In this study, obese patients tended to report higher pain scores than overweight and normal weight patients, and the rest pain at POD1 and POD2, as well as the walking pain at POD1 to POD 5, were positively correlated with BMI. Although these results further supported our previous finding that a BMI ≥ 30 kg/m2 have a negative influence on the outcomes of primary TKA [34], but whether obese patients should be encouraged to lose weight before TKA is still controversial, and many other factors, such as age, physical condition and the feasibility of losing weight, should be taken into account [46]. Moreover, more than half of the patients included in this study with a BMI ≥ 25 kg/m2 (n = 53), in which only 5 were obese, the unbalanced sample size might introduce a bias, and further studies with more subjects and appropriate BMI constitution were needed to further illustrate the effects of BMI on acute postoperative pain after primary TKA.

Additionally, although the overall walking pain was more severe than rest pain, some patients reported a more severe rest pain than walking pain in the same day. There is only one relative study, by Lunn et al., reported that acute postoperative pain at rest and during hip and knee flexion after TKA was significantly reduced 5 min and 20 min after walk compared with that before walk, and pain was further reduced during the second walk compared with the first walk [47]. We assessed NRSW 5 min after walk and similar results were obtained in partial patients, indicating that mobilization might be able to promote analgesic effects. Future studies with a randomized, controlled design on exercise dose-response effects after primary TKA were necessary to illustrate this phenomenon.

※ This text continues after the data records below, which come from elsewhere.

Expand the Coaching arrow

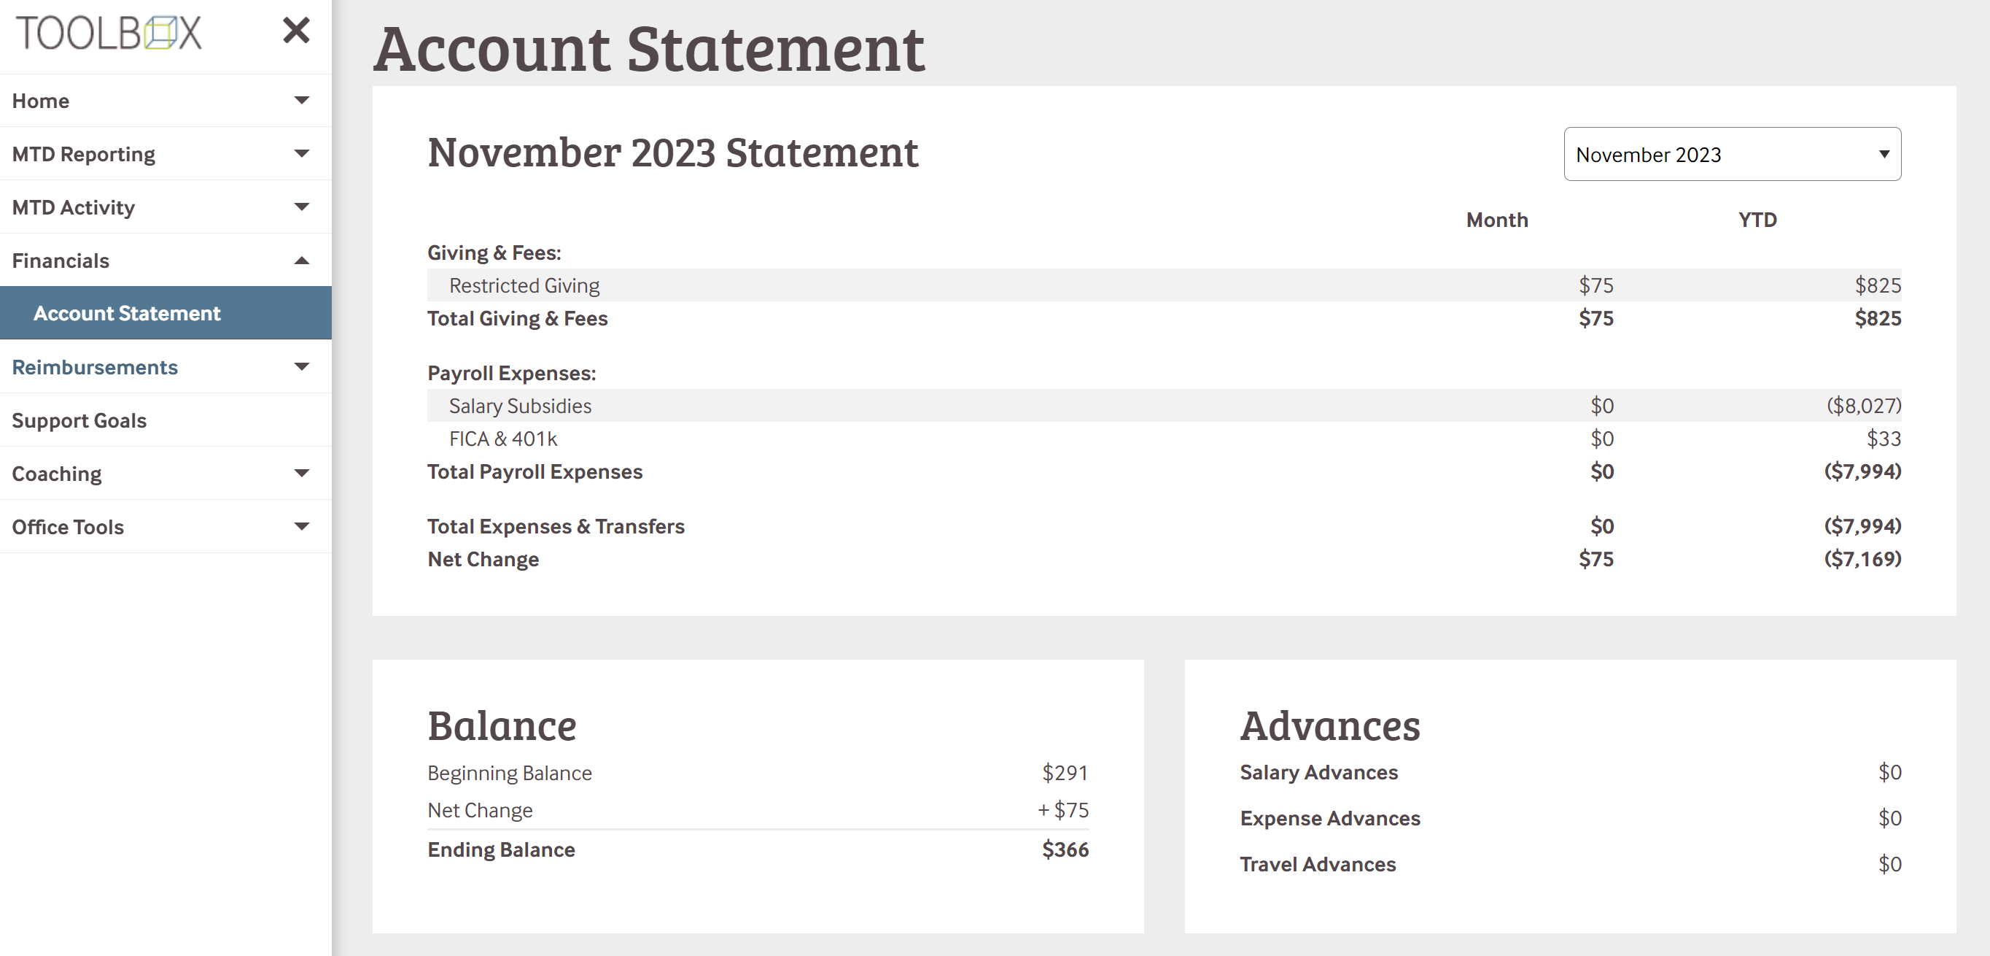point(302,474)
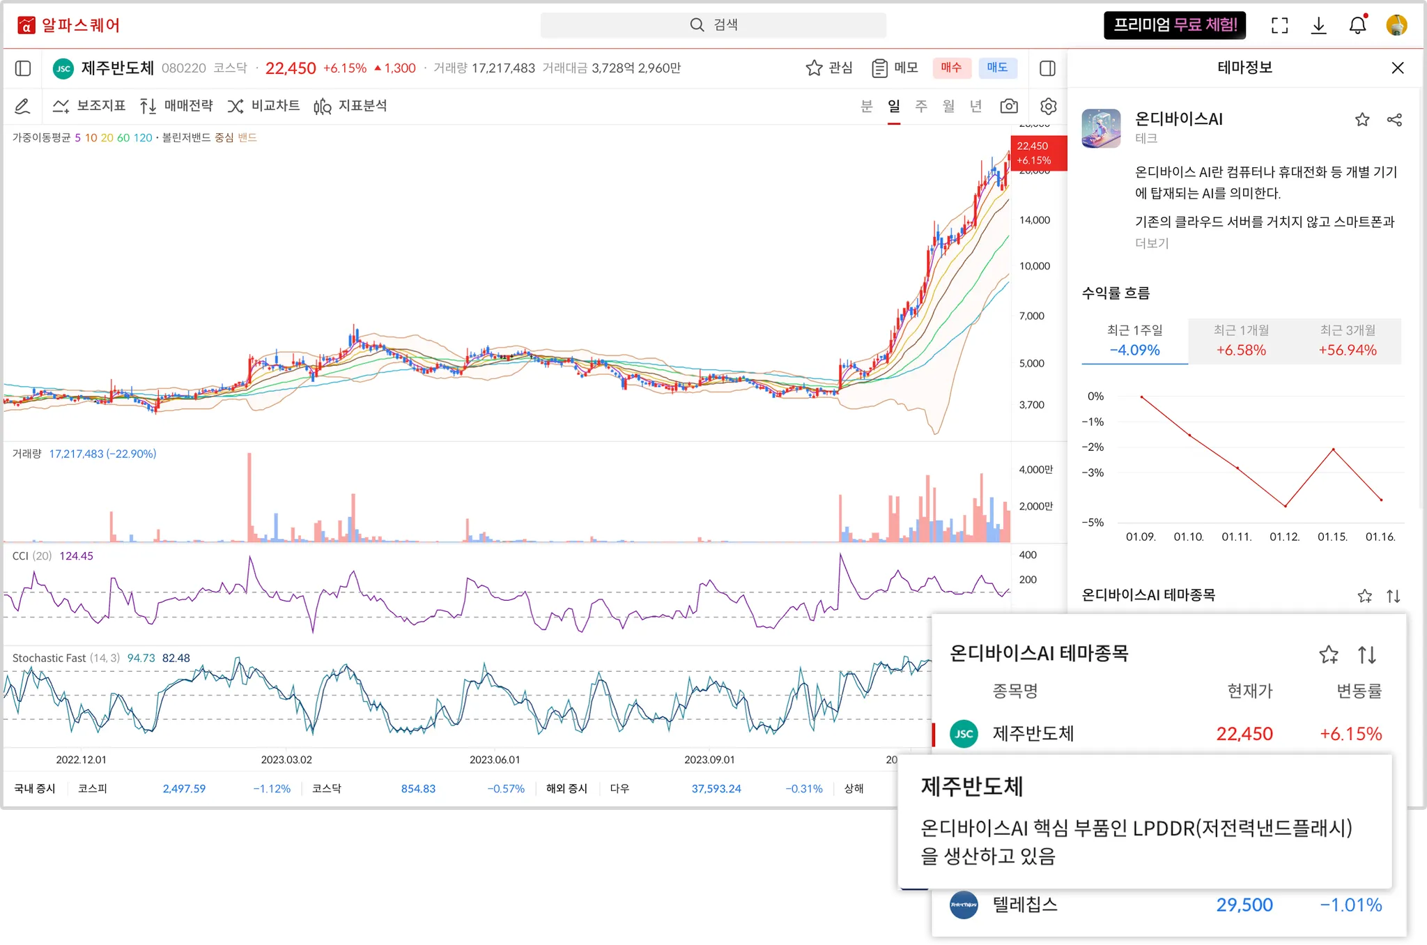The width and height of the screenshot is (1427, 945).
Task: Open chart settings gear icon
Action: pyautogui.click(x=1048, y=106)
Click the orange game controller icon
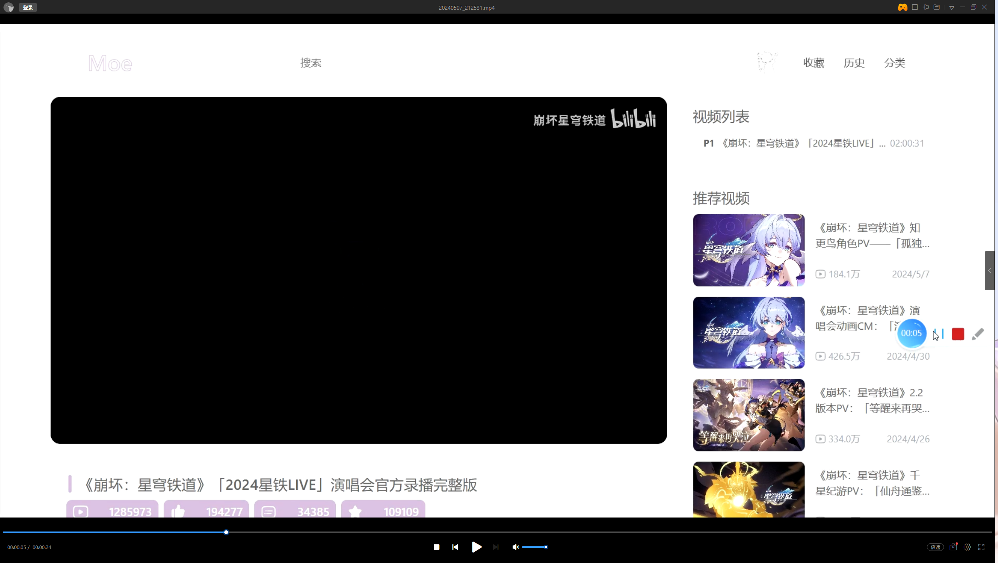Viewport: 998px width, 563px height. 902,7
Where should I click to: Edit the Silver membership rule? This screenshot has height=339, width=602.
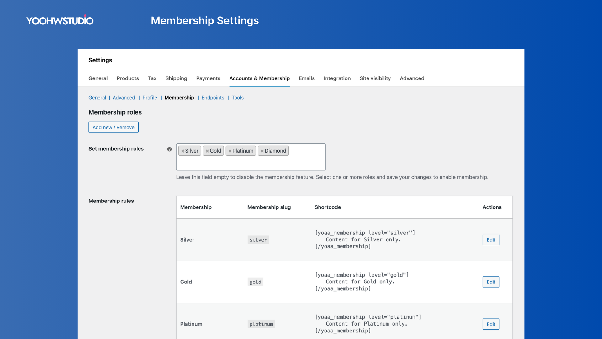click(491, 240)
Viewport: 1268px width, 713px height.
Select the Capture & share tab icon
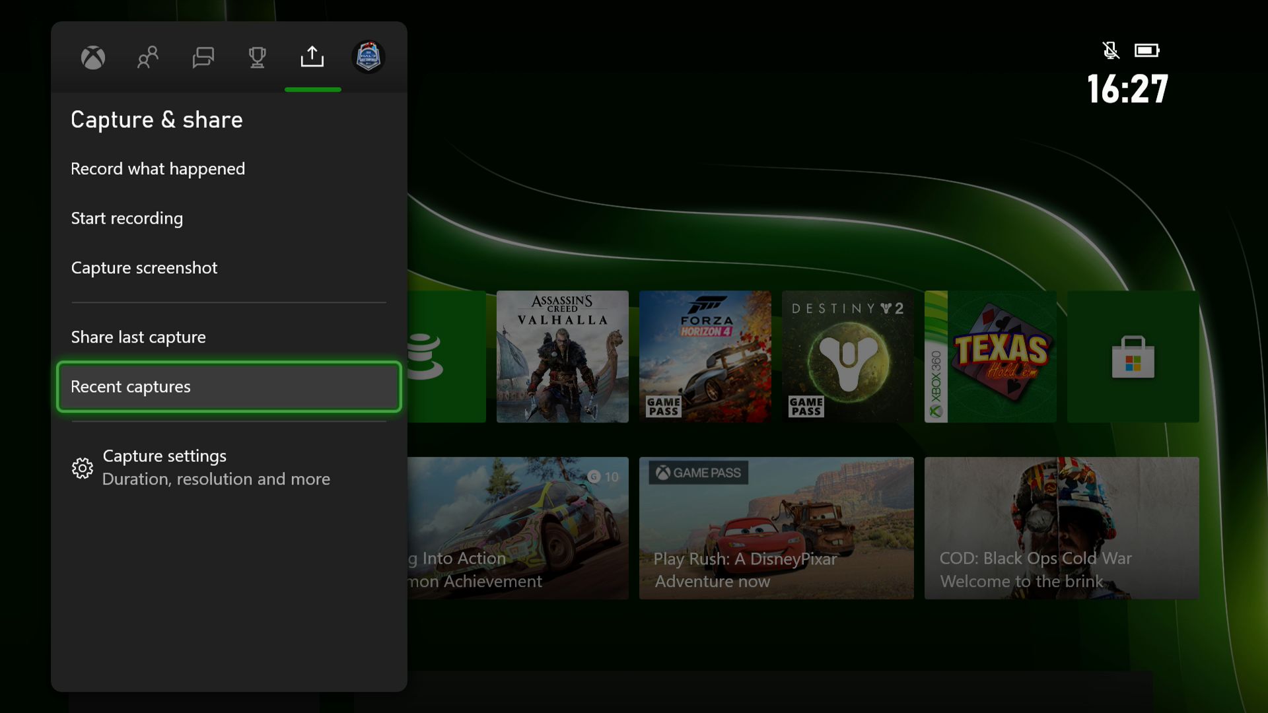pyautogui.click(x=312, y=57)
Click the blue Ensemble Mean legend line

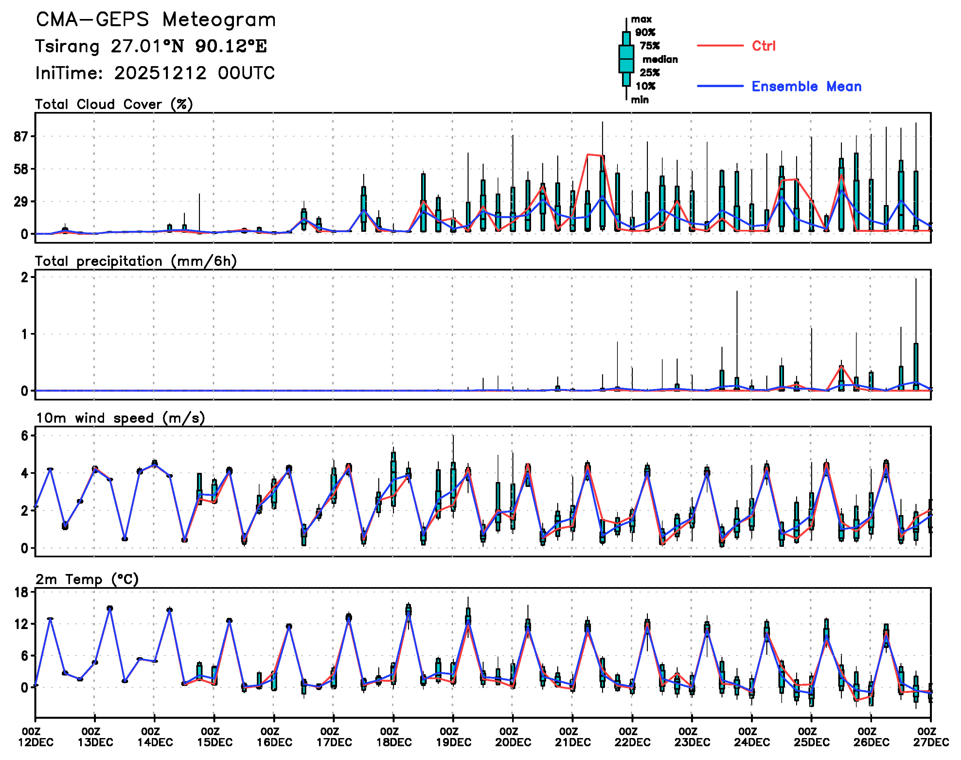click(x=720, y=86)
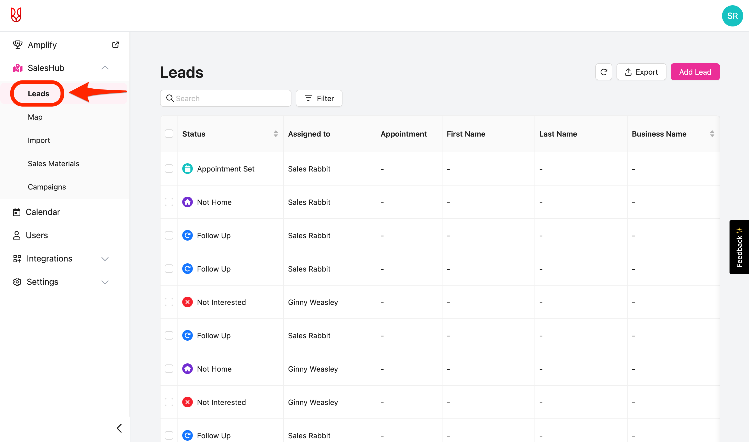The image size is (749, 442).
Task: Open Amplify external link icon
Action: [x=115, y=45]
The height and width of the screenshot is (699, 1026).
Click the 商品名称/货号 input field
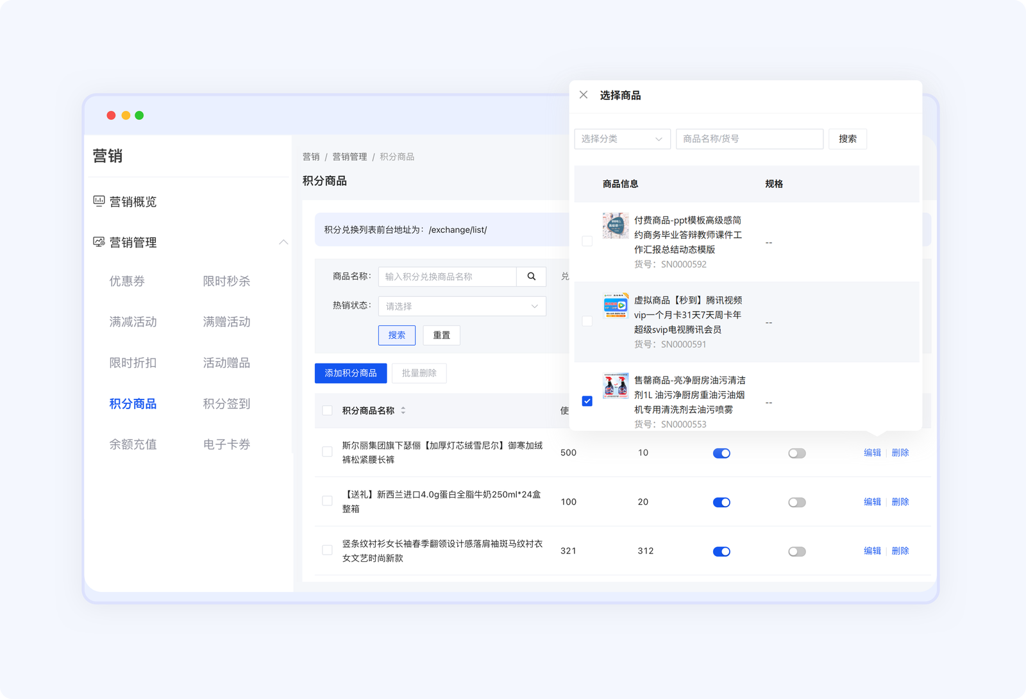749,139
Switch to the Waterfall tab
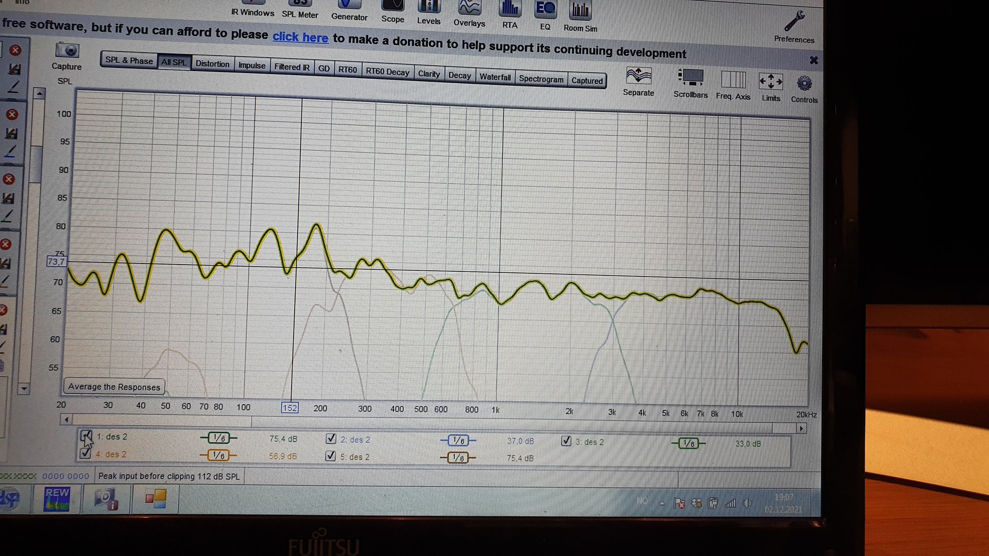 coord(495,77)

However, several limitations must be taken into account in this study. Firstly, the subjects included in this study were confined to OA patients, and therefore it could not be generalized to other types of knee arthrosis, such as rheumatoid arthritis. Secondly, only 54 out of 96 (56.25%) patients had the synovial fluid data collected for preoperative analyses because the synovial fluid in some patients was too little or viscous and could not be detected, and the postoperative synovial fluid cytokines were also not assessed because the drainage tube was removed on the first morning after surgery. Thirdly, no control group, such as unicompartmental knee arthroplasty or minimally invasive approach, was established, and the joint function was not reported in this study. Finally, other confounding factors, such as fear or anxiety, articular nerves, implant type, and anticoagulant used for prophylaxis of postoperative venous thromboembolism [48,49,50], might also affected the acute postoperative pain following TKA.

Conclusions

We demonstrate in this study that serum inflammatory cytokines and muscle damage markers are positively correlated with acute postoperative pain following primary TKA, and the key serum cytokines (CRP, PGE2, and IL-6) and markers (Mb, CK and LDH) may serve as the targets for developing novel analgesic strategies.